We need to reboot nodes for e.g. updates of the kernel or quobyte. Currently we do this by hand, but this already doesn't scale. Just rebooting the nodes requires a full day of work with the number of nodes we have now. It is not an option to never reboot, since we need to keep our systems up to date with the latest security or performance improvements.
We are not able to reboot the entire cluster without any coordination. At least in the first step, we only allow rebooting one node at a time. There is already a solution by CoreOS called locksmith, that solves exactly this problem. But with a limitation that is not acceptable to us: It does not allow any constraints other than the number of nodes in reboot at the same time. Another limitation, it is also tightly coupled to CoreOS and its update engine.
We need to come up with our own solution.
We will create a cli tool and a systemd service rebootmgr (for now), which is designed to run on every node, every 5 Minutes. We need to take care, that only one instance is running at the time. We use consul to coordinate the reboot and to check the required services.

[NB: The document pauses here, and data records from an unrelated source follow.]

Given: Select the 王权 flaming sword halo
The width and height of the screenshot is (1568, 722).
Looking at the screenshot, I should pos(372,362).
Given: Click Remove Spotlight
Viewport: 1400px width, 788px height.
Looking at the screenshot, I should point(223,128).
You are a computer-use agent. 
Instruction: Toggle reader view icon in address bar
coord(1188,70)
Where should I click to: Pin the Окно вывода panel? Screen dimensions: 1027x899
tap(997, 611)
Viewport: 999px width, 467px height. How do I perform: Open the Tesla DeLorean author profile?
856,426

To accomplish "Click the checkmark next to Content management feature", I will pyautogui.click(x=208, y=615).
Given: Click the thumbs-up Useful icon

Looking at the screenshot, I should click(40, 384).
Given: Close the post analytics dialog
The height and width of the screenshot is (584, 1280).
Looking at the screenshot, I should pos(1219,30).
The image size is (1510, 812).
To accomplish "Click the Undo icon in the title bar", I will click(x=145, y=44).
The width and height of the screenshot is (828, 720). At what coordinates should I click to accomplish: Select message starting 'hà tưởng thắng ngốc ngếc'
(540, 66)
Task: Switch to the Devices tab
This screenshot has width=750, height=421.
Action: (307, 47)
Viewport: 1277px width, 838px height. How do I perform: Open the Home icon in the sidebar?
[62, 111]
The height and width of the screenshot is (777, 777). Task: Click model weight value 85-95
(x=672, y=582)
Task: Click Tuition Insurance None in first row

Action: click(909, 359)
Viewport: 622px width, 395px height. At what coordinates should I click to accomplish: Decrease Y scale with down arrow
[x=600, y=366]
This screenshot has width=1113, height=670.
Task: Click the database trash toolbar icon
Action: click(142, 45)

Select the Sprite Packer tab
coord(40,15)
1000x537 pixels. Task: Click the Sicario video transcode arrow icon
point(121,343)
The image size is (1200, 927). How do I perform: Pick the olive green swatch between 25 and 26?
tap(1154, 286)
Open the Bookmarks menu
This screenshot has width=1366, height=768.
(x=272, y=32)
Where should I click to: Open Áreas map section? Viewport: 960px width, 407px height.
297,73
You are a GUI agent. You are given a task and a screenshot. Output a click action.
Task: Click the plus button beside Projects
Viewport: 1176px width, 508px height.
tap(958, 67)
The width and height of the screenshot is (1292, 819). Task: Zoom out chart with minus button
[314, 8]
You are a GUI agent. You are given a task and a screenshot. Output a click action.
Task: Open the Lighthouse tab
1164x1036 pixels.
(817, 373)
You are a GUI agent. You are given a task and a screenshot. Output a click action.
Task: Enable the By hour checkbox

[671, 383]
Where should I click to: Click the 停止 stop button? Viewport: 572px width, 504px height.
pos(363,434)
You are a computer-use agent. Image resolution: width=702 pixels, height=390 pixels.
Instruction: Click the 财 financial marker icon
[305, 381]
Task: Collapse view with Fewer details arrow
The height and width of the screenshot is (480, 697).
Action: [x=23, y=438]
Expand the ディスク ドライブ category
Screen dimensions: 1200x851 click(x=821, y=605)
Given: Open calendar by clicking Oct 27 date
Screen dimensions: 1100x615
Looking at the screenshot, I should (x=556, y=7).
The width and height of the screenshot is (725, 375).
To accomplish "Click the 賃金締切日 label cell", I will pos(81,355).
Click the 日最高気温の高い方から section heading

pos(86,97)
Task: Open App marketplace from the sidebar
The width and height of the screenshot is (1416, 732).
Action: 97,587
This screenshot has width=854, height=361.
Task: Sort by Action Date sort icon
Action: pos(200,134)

We have the following constraints:
- Don't reboot, if another reboot is currently in progress
- Never reboot a gateway/loadbalancer if there is only one
- Never reboot a controller if there are less than 3
- Never reboot a controller if
- the galera is not healthy
- zookeeper is not healthy
- cassandra-cluster is not healthy
- rabbitmq is not ok
- Never reboot a compute with running VMs
- Never reboot if "dkms status" is not ok
- Never reboot a compute/controller node when quobyte is not "green"
- Never reboot a node that is currently updating
Some of this is a larger task than the other one. E.g. we even don't want to reboot a controller if one galera service is not available, but the rest is. For compute nodes we need to talk to the OpenStack API to evacuate and disable the node. We may as well query virsh list for still running VMs, and do not proceed before the node is in fact empty.
We already register important services to the consul service discovery. We can reuse the check mechanism built into the service discovery, to get the health of the services.
The rebootmgr should reboot a node when either of the following is true
- the file
/var/run/reboot_required
exists - the consul key
/service/rebootmgr/<node>/reboot_required
exists - an operator runs
rebootmgr
on the commandline
Different kinds of nodes need different kinds of preparation before rebooting. For example on compute nodes, we need to talk to the OpenStack API to evacuate and disable the node. We may as well query virsh list for still running VMs, and do not proceed before the node is in fact empty. After the reboot we want to re-enable the node.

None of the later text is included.